Algún lava carros se acercó a escuchar. No es música sencilla, pues duele y sin embargo el hombre permaneció extasiado y atento cuando algunas personas lanzaron preguntas para los músicos rurales.

Comentaron que les preguntan con frecuencia si no hay mujeres que canten Cardenche. La respuesta es afirmativa y muchos de ellos aprendieron canciones de sus propias madres.

“Lo malo es que ellas no podían andar como nuestros padres, cantando estas canciones y echando el traguito esquina por esquina”, indicaron.

Señalaron que hay tres jovencitas y otros muchachos que están aprendiendo el canto Cardenche en Sapioriz, símbolo de buenos y nuevos tiempos.

Esta música data de hace más de cien años. Los patrones los corrían de los caseríos por que despertaban a los peones y se iban a cantar al monte estas melodías sentimentales y adoloridas con las que han recorrido el mundo.

Culminaron cantando una canción de borrachera, no de amor ni de desprecio, que no les gusta cantar porque sus padres decían que a la mujer había que cantarle bonito y no tarugadas.

Los Cardencheros de Sapioriz fueron los más aplaudidos.

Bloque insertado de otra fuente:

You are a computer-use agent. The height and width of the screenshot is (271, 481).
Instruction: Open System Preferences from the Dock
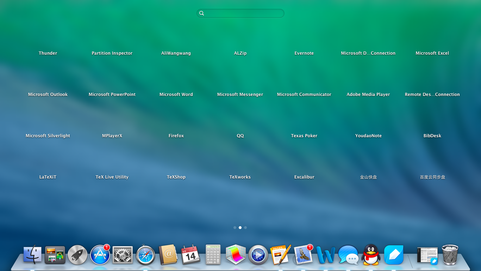[122, 255]
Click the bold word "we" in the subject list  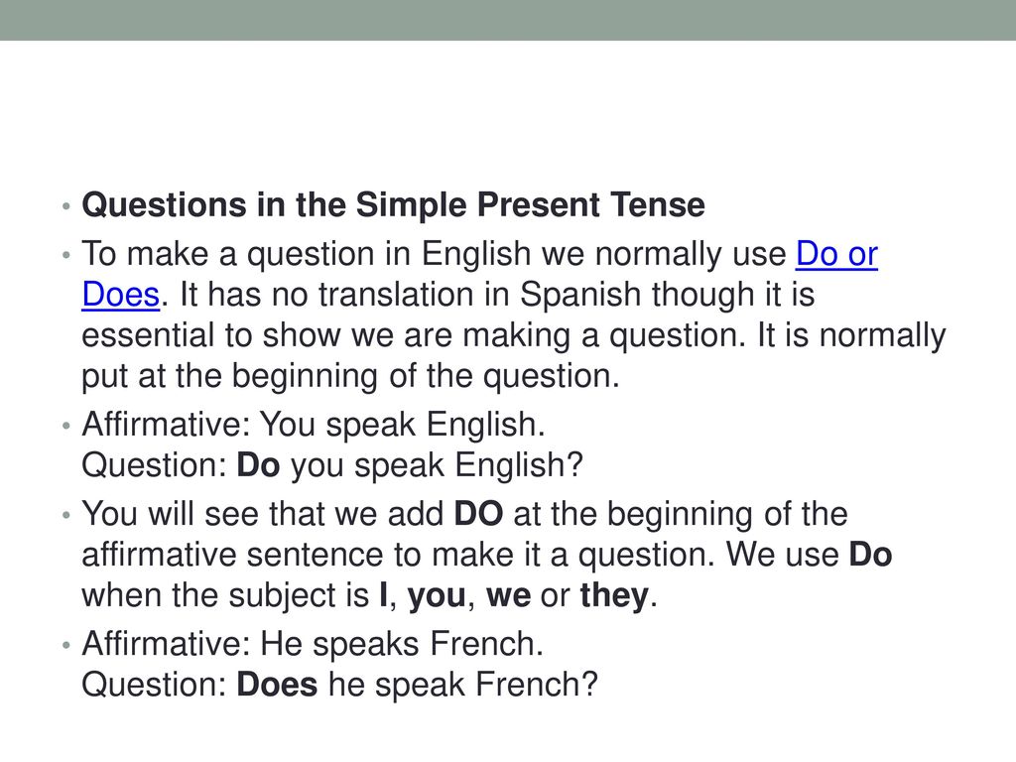point(509,595)
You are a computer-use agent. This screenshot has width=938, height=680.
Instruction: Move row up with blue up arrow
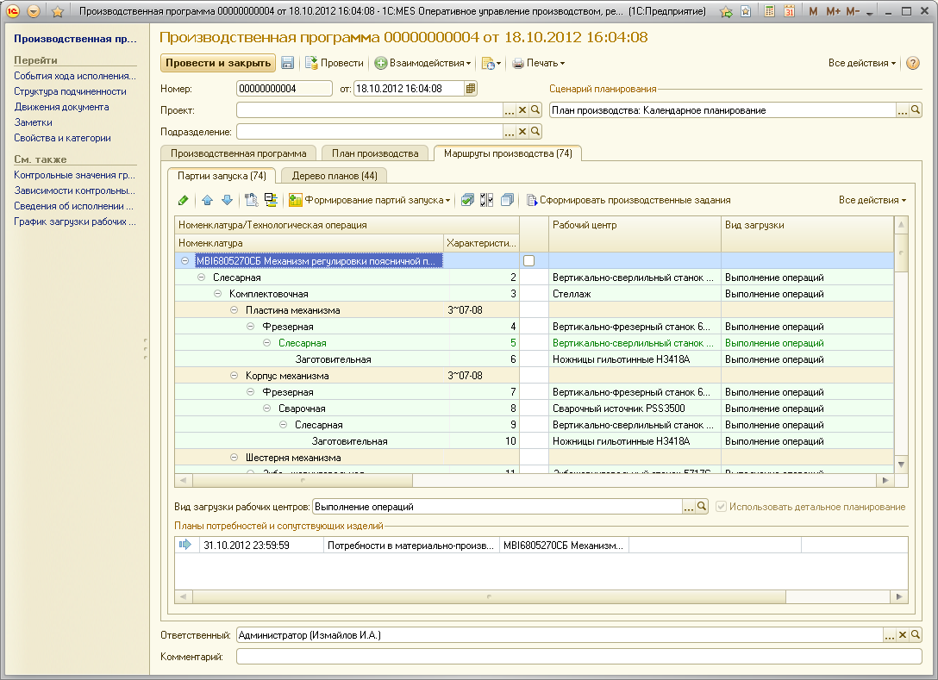click(208, 200)
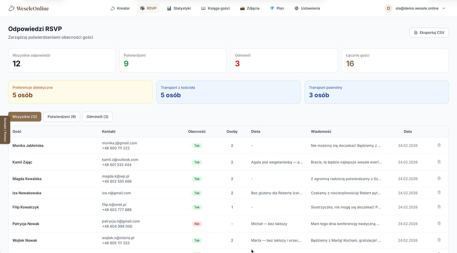The height and width of the screenshot is (253, 457).
Task: Delete Monika Jabłońska's RSVP with trash icon
Action: click(439, 145)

“El canto Cardenche, nos decían nuestros padres, es de amor y de desprecio. El amor por tanto, es como la espina del cardenche, que entra fácilmente, pero que duele para salir.

Siguió el paso de Hawaiian Sativa, tropicales a pesar del fresco ambiente, coincidiendo con la llegada de más personas.

La bailarina y performer Dileri Alejandra “Dilier Vie” ofreció baile y la interpretación corpórea de la música que se lleva en el alma y que por supuesto, al permitirnos escuchar, genera ese deseo por el movimiento.

Concluyó bastante bien, subiendo a bailar una cumbia a uno de los espectadores que no dudó en lucir sus mejores pasos, opacados por la profesional, pero valiosos ante los espectadores emocionados.

El tributo al gran Jimmy Hendrix continuó por parte de Electric Church. La fiesta siguió hasta pasadas las diez, en un domingo prenavideño que permitió que de nueva cuenta, la ciudadanía tomara las calles y gozara de la música bajo el manto amoroso de la tarde y de la noche en este concierto al aire libre.